I love dirt, rain, the passage of seasons and the changes in my obligations as the year moves on. I smell rain on the air and my senses quicken. I step outside and if a bird calls in distress, I look for it, ready to interfere if I can help. Once it was a wren who’d fallen down a knot-hole into one of the porch supports. That took a saw to solve. Another time, a scrub jay had a hummingbird in its beak, but I could not catch up. Many times, a bird has flown into my studio and is trapped. This, despite my silly bead curtain over the door which I endure for all its glittering foolishness just so no bird will pass!

I cannot feel it right to let string beans grow coarse on the vine–I have a duty to pick. So, too, I have an obligation to the ripe plums glowing on the Santa Rosa, the soft fuzzed cheeks of peaches peeking from between the curving green leaves, the tomatoes half-hiding in the odoriferous tangle that makes my shirt stain yellow-green and stink the rest of the day. These growing things I planted have a claim upon me. And I must pick clean, take off the damaged or old fruit as well as all the perfect ones, or my neglected sins will wait and ripen to foulness. This is true, if you do not pick well of the harvest-ready fruit, the vines will stop setting new ones, figuring that their job is over– they have reproduced successfully and can shut down and die. Consequences everywhere, especially in the garden.

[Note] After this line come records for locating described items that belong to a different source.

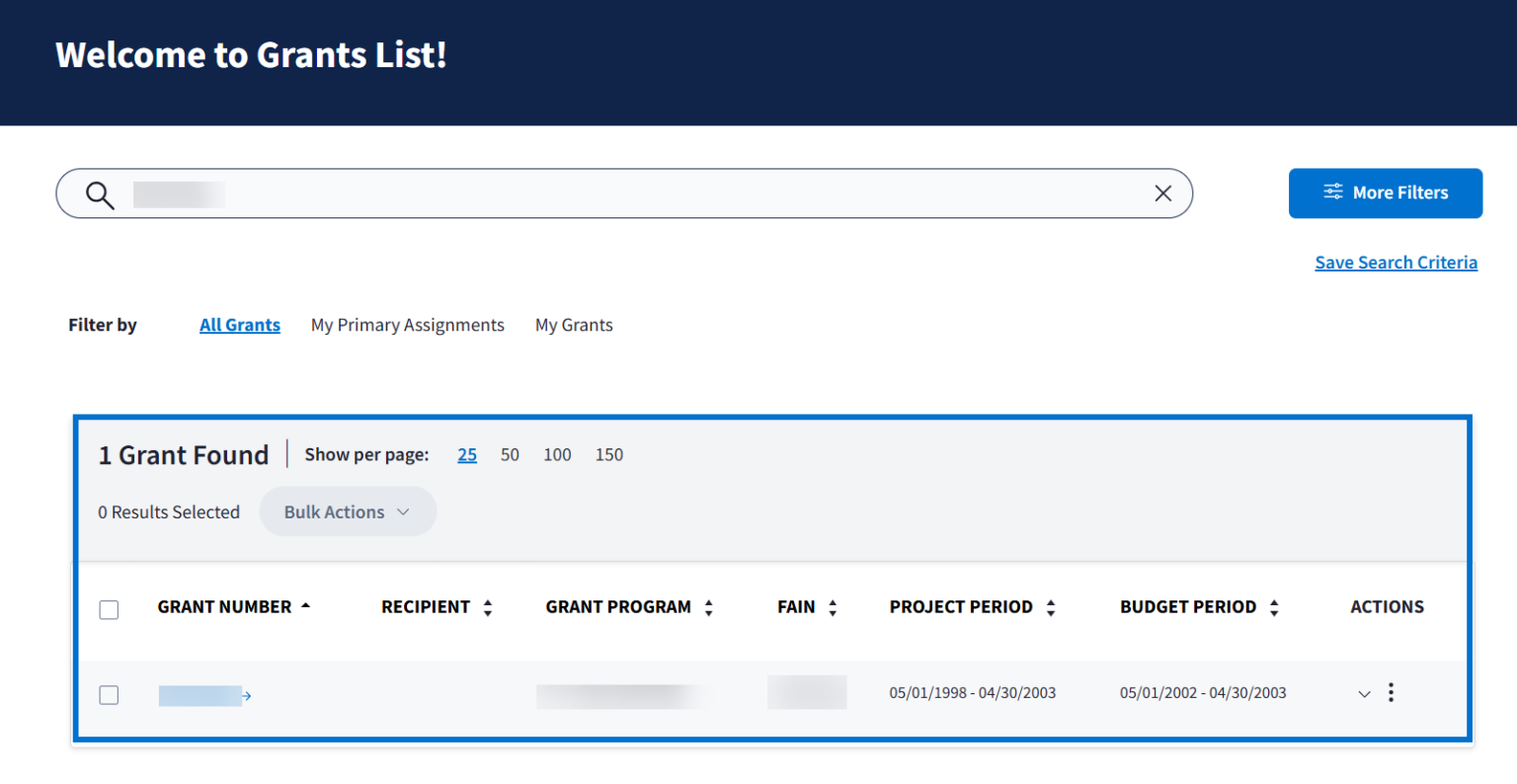Click the magnifying glass search icon
This screenshot has width=1517, height=784.
point(100,195)
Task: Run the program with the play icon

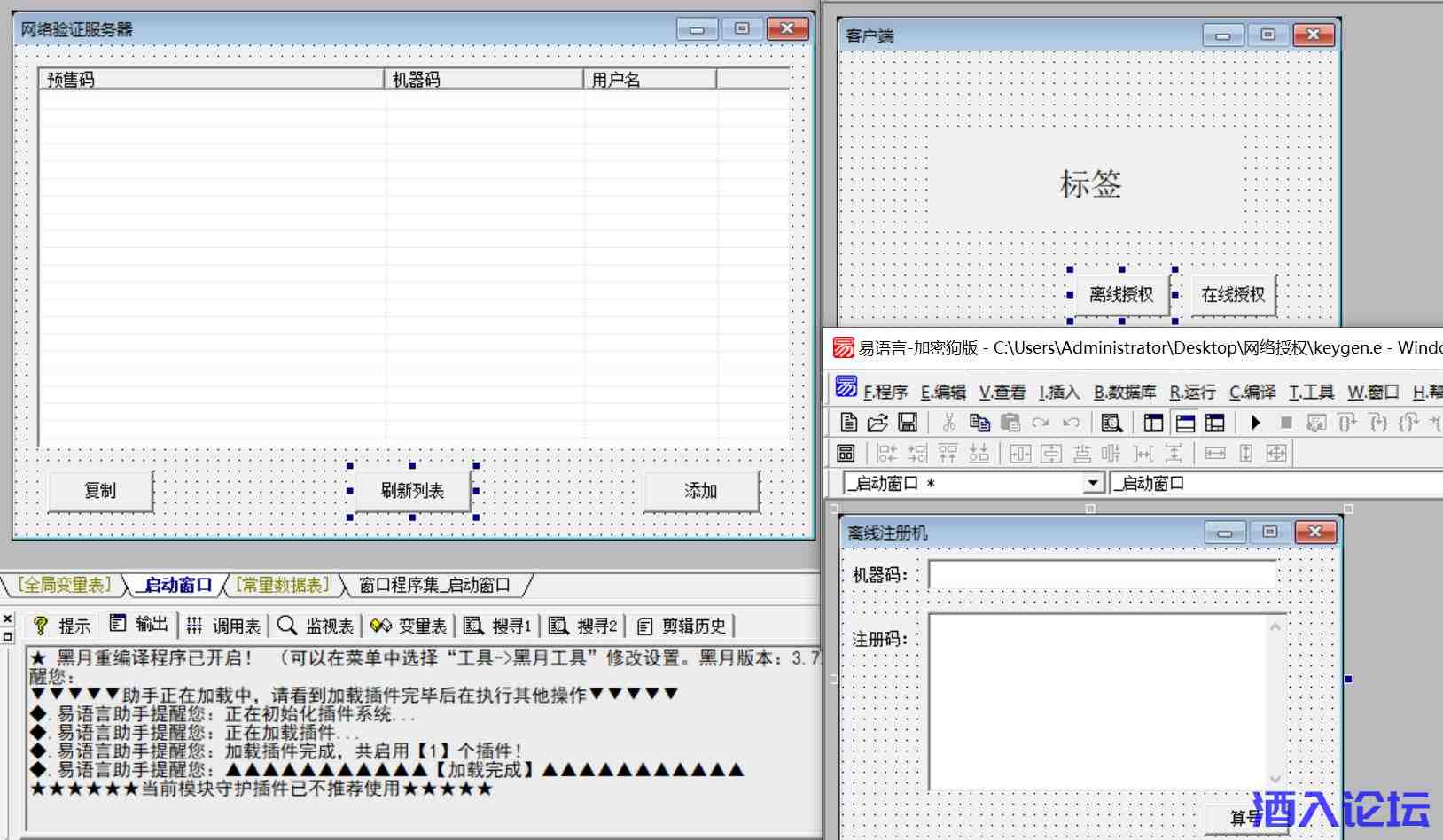Action: click(x=1255, y=423)
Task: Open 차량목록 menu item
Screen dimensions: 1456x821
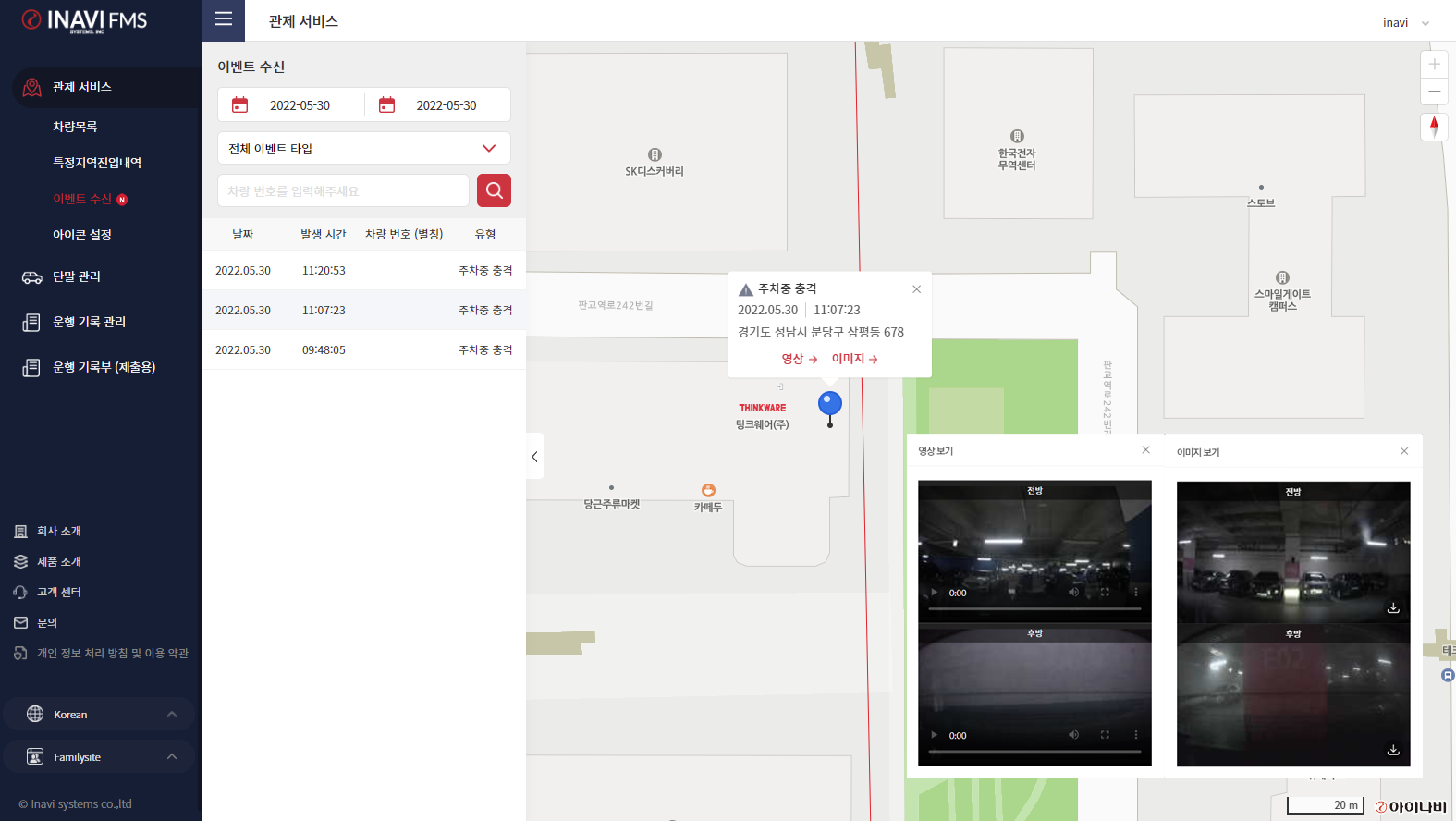Action: (x=75, y=127)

I read Gladys Taber, and she is the voice from far inside, the graying older friend companying me through the rows of beans, and taking up an eggplant to admire its glossy purple sides. She chats about ways of cooking, gently remarks about the difficulties of restraint when one’s soul yearns for cream but the scale frowns back. Her dogs bustle and snuff, knocking over the occasional seedling, but if one has dogs, what does one expect? They are an invitation to a fuller life, an extension of awareness and gratitude. Like children, inconvenient, but expanding experience and feelings. She pauses to watch the cat curl his paws over in sleepy satisfaction, by doing so she makes me notice, makes me remember. Pay heed to the small graces of daily passage.

Stillmeadow Farm

So when I go on Goodreads how can I evaluate such a book? Indeed, Gladys isn’t one book, she is a march across the shelves of books, plain covered and simple like the voice in which she speaks. Some better, more poignant than others. I still harbor a deep pang in me too, for her beloved companion Jill’s dignified death from leukemia. I wish I had been there to keep Gladys a little company then, if, perhaps, she had wanted some. She had her land, her old house, had her children and Jill’s and the dogs and the cat, but the children by then moved in their own lives and children, and the dogs and cat could not speak. I feel from her pages about Jill’s passing a loss undemonstrative but unfinished, the kind of missing that becomes part of life but is never past.

She is not a friend to everyone, she may ‘read’ too slow for some. Her events are small and daily, full of the many kinds of faith, journalistic in the sense of a diary. Maybe I am odd to like her so much, but so it is. If you are minded to try her, let me recommend The Stillmeadow Road, or Stillmeadow Daybook. Let me know.